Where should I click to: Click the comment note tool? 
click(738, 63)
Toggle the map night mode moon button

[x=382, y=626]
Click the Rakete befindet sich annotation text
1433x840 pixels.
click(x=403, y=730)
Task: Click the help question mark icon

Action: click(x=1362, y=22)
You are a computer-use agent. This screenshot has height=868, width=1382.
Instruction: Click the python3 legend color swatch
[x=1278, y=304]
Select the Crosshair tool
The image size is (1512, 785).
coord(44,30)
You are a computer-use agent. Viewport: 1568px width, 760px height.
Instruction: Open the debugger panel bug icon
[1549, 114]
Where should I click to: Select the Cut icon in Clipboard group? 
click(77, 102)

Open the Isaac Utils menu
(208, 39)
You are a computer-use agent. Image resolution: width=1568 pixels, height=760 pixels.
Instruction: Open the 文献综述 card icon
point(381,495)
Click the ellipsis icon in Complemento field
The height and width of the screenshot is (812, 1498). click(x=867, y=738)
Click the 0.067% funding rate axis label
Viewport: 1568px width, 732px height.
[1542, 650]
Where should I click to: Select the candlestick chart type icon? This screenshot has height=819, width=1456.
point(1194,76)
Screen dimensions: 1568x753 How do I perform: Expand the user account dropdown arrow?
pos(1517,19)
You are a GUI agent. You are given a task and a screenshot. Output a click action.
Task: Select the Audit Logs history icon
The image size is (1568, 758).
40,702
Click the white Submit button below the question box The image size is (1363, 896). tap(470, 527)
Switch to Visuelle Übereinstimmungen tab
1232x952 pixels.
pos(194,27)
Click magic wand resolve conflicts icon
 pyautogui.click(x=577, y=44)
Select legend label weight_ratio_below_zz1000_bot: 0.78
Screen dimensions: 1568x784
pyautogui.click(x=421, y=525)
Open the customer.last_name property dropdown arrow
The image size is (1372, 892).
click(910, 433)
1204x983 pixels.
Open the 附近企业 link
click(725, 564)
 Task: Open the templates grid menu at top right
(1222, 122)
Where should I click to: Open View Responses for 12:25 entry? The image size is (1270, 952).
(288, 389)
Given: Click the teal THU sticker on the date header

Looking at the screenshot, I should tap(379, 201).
────────────────
Task description ▸ Only the lines from the one containing "Click the 0.067% funding rate axis label" through the last line of the material belong in your answer; output them exactly.

Response ▸
Click the 0.067% funding rate axis label
Viewport: 1568px width, 732px height.
[1542, 650]
Where should I click to: Select the candlestick chart type icon? This screenshot has height=819, width=1456.
point(1194,76)
Screen dimensions: 1568x753 How do I perform: Expand the user account dropdown arrow?
pos(1517,19)
You are a GUI agent. You are given a task and a screenshot. Output a click action.
Task: Select the Audit Logs history icon
The image size is (1568, 758).
40,702
Click the white Submit button below the question box The image size is (1363, 896). tap(470, 527)
Switch to Visuelle Übereinstimmungen tab
1232x952 pixels.
pos(194,27)
Click magic wand resolve conflicts icon
 pyautogui.click(x=577, y=44)
Select legend label weight_ratio_below_zz1000_bot: 0.78
Screen dimensions: 1568x784
pyautogui.click(x=421, y=525)
Open the customer.last_name property dropdown arrow
The image size is (1372, 892).
click(910, 433)
1204x983 pixels.
Open the 附近企业 link
click(725, 564)
 Task: Open the templates grid menu at top right
(1222, 122)
Where should I click to: Open View Responses for 12:25 entry? The image size is (1270, 952).
(288, 389)
Given: Click the teal THU sticker on the date header

Looking at the screenshot, I should tap(379, 201).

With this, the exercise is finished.